Rares, mais pas exceptionnels
Résultat : sur les 13 438 actes recensés – dont la plupart, huit sur dix, sont des consultations – 475 erreurs ont été identifiées. Des erreurs pas si fréquentes, mais pas exceptionnelles non plus (3,5% des actes) qui, fort heureusement, trois fois sur quatre (73 %), n’ont pas eu de conséquence clinique pour le patient.
Comme l’explique le responsable de l’étude, le Dr Philippe Michel, directeur de la qualité des soins aux Hospices civils de Lyon et vice-président de la Commission sécurité des patients du Haut Conseil de la santé publique (HCSP), contrairement à l’hôpital, où les conséquences pour les patients sont généralement plus importantes, les événements indésirables graves sont en effet « rares », en médecine générale.
Reste que, pour un quart des patients concernés, les erreurs recensées par les généralistes du GROG ont donné lieu à une incapacité temporaire (infection urinaire liée à un retard de traitement, malaises chez un patient diabétique, symptômes liés aux effets indésirables d’un médicament...) et que pour 2 % (9 cas en tout), les conséquences ont été cliniquement graves.
Même si elle peut paraitre faible, cette proportion n’en demeure pas moins « inacceptable », selon le Dr Michel. Néanmoins, il faut tout de même rappeler que si ces complications étaient liées à une erreur du médecin généraliste, celle-ci n’en était pas nécessairement la cause unique et directe. Par exemple, la seule erreur de l’étude associée à un décès est survenue en établissement de santé chez un patient de 87 ans insuffisant cardiaque. En cause : le délai d’obtention d’un rendez-vous qui a entraîné un retard de prise en charge. Conséquence : une hospitalisation d’urgence et le décès du patient.
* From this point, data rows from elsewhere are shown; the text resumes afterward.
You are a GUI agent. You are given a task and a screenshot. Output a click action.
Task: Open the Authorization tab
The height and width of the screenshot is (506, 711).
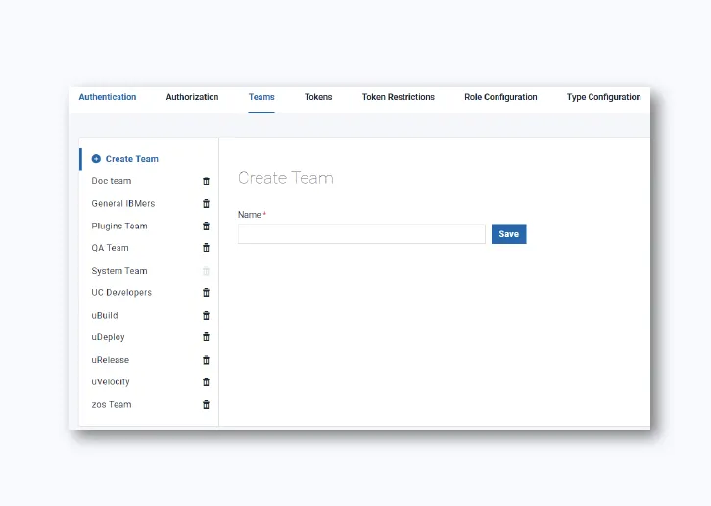pos(192,97)
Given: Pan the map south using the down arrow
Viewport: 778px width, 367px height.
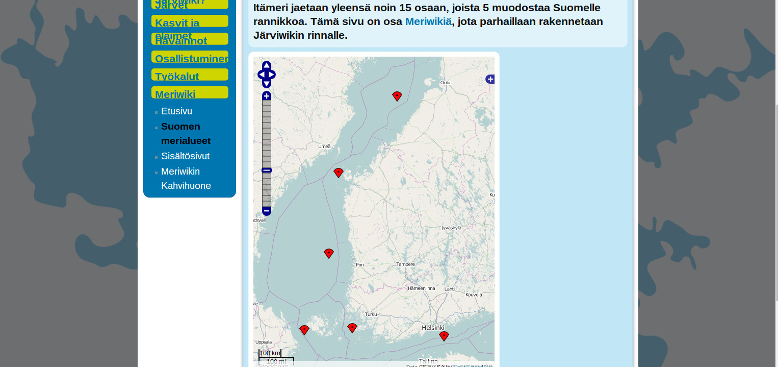Looking at the screenshot, I should 266,82.
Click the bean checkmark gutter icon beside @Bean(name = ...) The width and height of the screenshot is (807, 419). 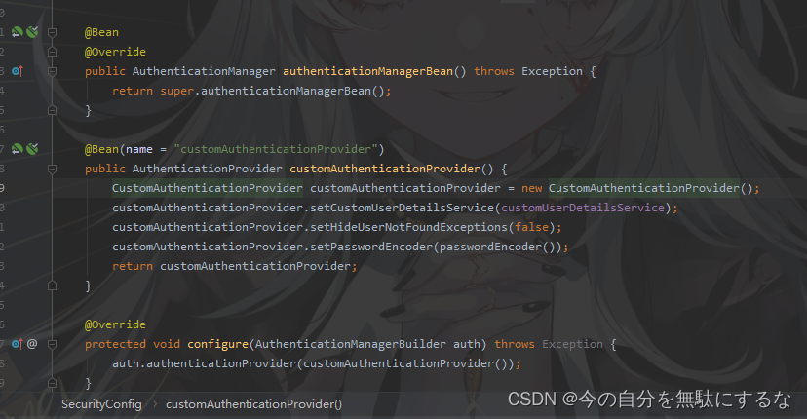32,149
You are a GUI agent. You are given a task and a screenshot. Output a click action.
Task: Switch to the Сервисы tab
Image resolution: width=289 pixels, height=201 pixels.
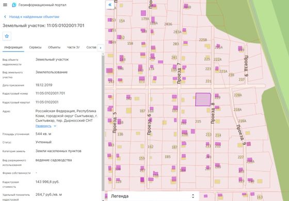[35, 47]
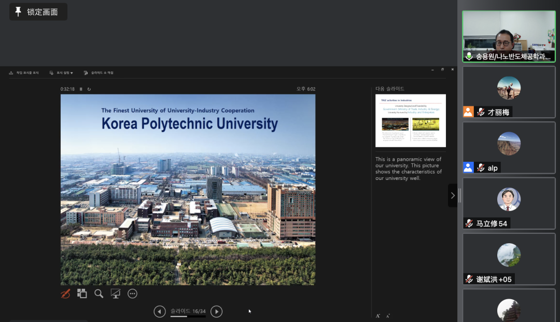Click the show taskbar option

click(x=24, y=73)
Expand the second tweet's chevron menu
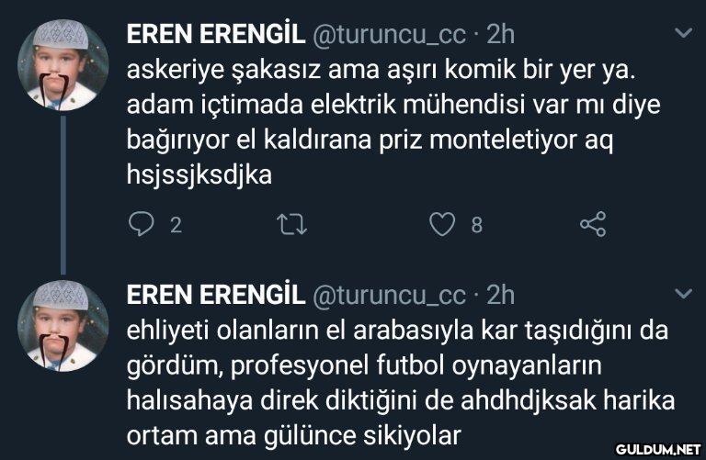This screenshot has width=706, height=460. click(x=682, y=294)
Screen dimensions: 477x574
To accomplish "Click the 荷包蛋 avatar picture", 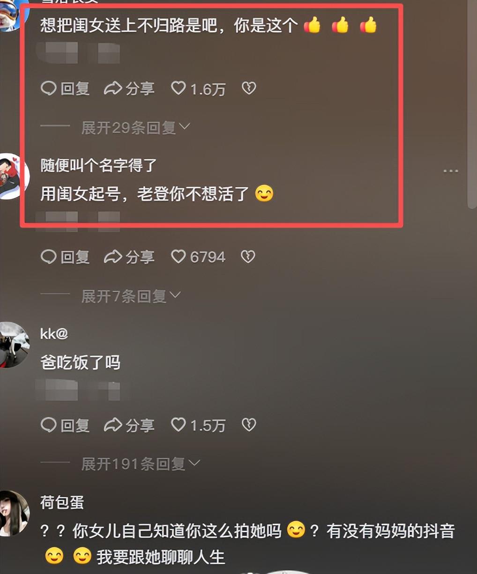I will [13, 513].
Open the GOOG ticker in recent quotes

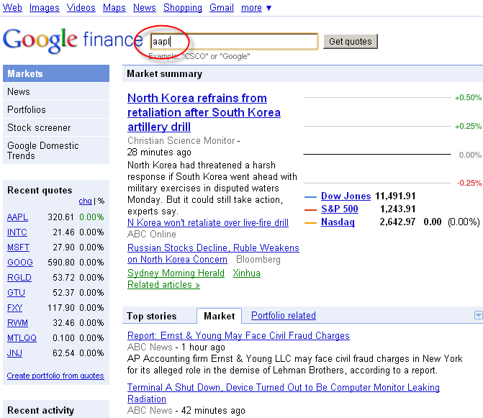pyautogui.click(x=19, y=263)
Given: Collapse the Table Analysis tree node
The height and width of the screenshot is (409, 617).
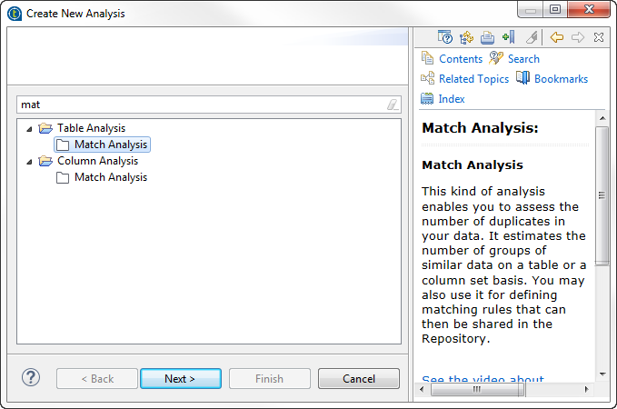Looking at the screenshot, I should coord(29,128).
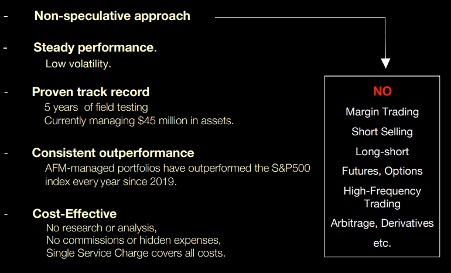
Task: Select the Non-speculative approach heading
Action: tap(112, 16)
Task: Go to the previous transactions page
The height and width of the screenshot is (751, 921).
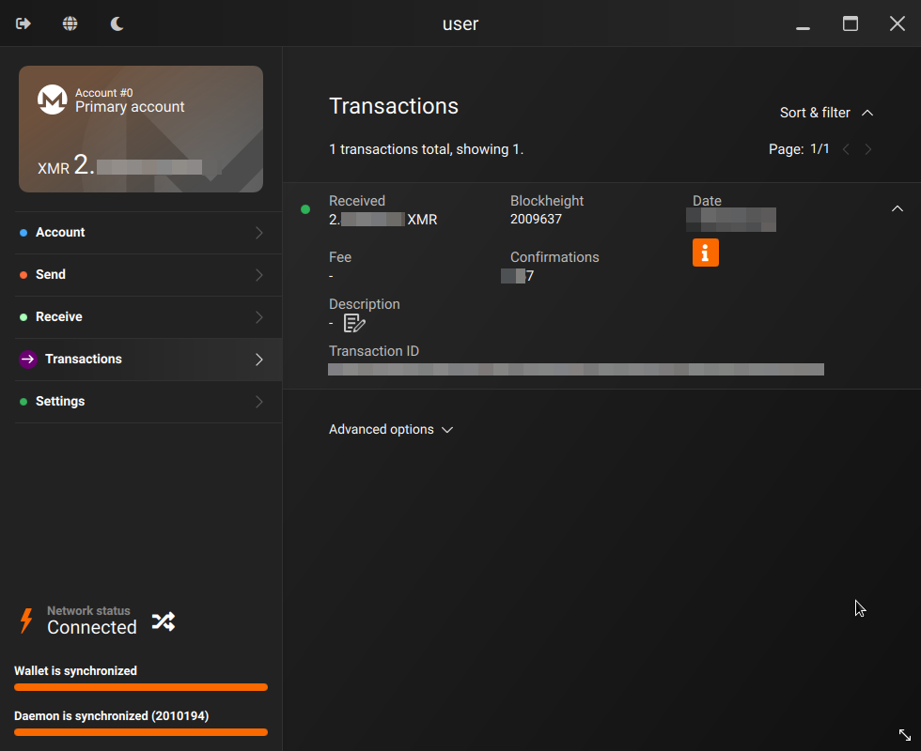Action: click(846, 149)
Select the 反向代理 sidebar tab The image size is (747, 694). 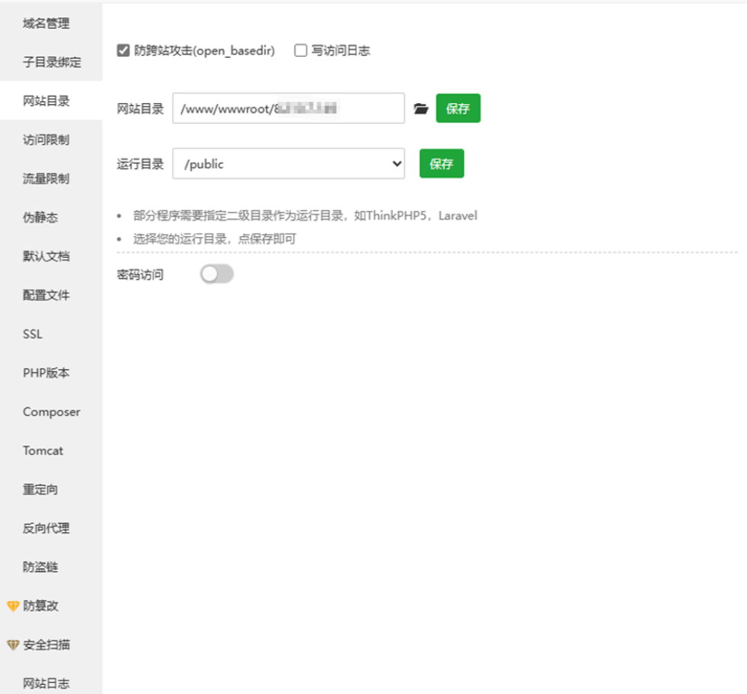pyautogui.click(x=46, y=528)
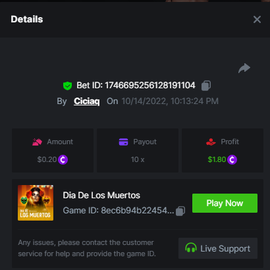
Task: Click the 10 x payout value
Action: point(138,159)
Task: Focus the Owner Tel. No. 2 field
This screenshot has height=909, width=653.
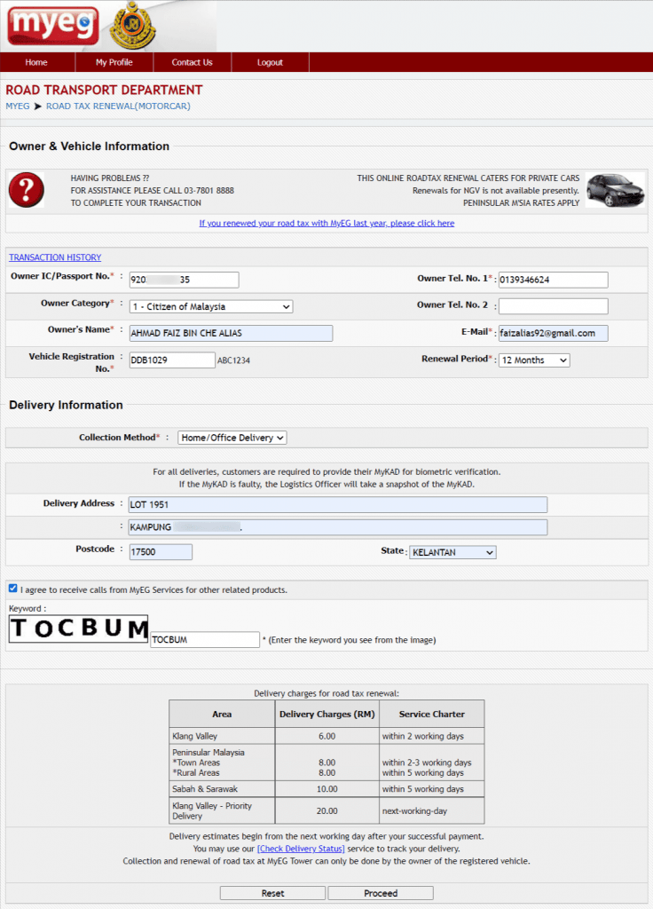Action: coord(553,306)
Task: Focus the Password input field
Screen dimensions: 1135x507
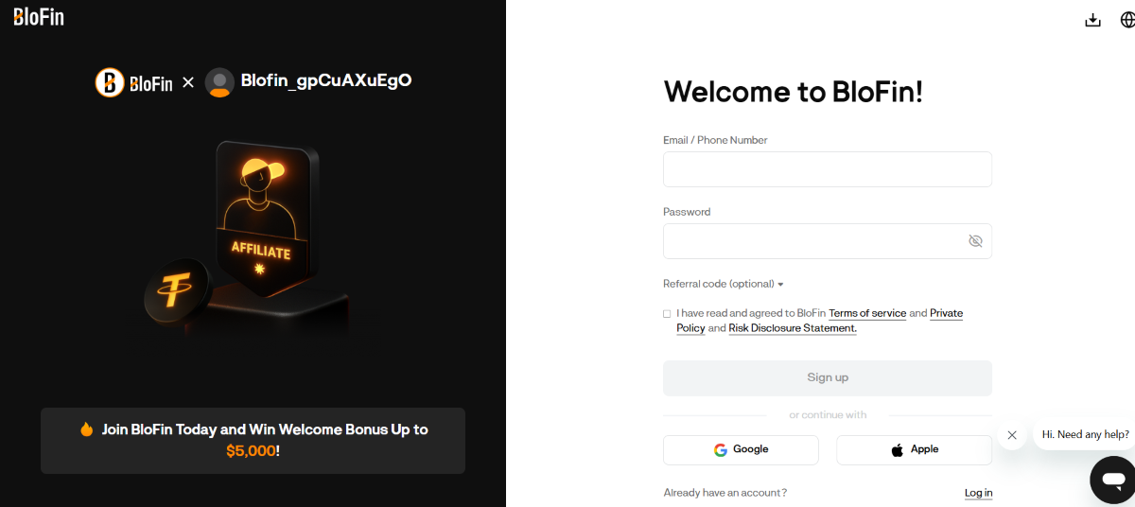Action: (813, 241)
Car cette étude du CCECQA (Comité de Coordination de l’évaluation clinique et la Qualité en Aquitaine) ne se contente pas d’évaluer le nombre d’incidents en médecine générale. Elle renseigne aussi sur les circonstances et les facteurs de survenue des événements indésirables. Ainsi, l’incidence des erreurs est légèrement supérieure lors des visites que lors des consultations en cabinet : 26 vs 21 pour 1 000 pour une moyenne de 22 pour 1?000 actes. Quant aux causes d’erreurs, elles sont multiples et variées. Un appel téléphonique pendant la consultation, un dysfonctionnement informatique, une intrication entre actes médicaux et actes administratifs, une prescription mal relue…
L’organisation du praticien souvent en cause
L’étude a identifié les principaux types de situation à risque et mis en exergue que la plupart d’entre elles (42 %) sont en rapport avec des problèmes d’organisation du cabinet. Par ailleurs, il s’avère que 21 % des erreurs sont liées à un défaut de communication entre professionnels de santé tandis qu’une fois sur cinq les événements indésirables dépendent d’un défaut de connaissances ou de compétences ou de leur mobilisation. C’est-à-dire que, dans le feu de l’action, parce qu’il est « parasité » ou « sous pression », le généraliste n’exploite pas tout son savoir.
« Quelle est vraiment la part d’erreurs qui est liée à un défaut de formation et d’actualisation des connaissances ? », s’interroge le Dr Michel. Moins souvent, une fois sur dix, c’est le patient qui est à l’origine de l’erreur (en tardant à consulter, par exemple) ou la maladie elle-même dont l’évolution a été inhabituelle (3 %).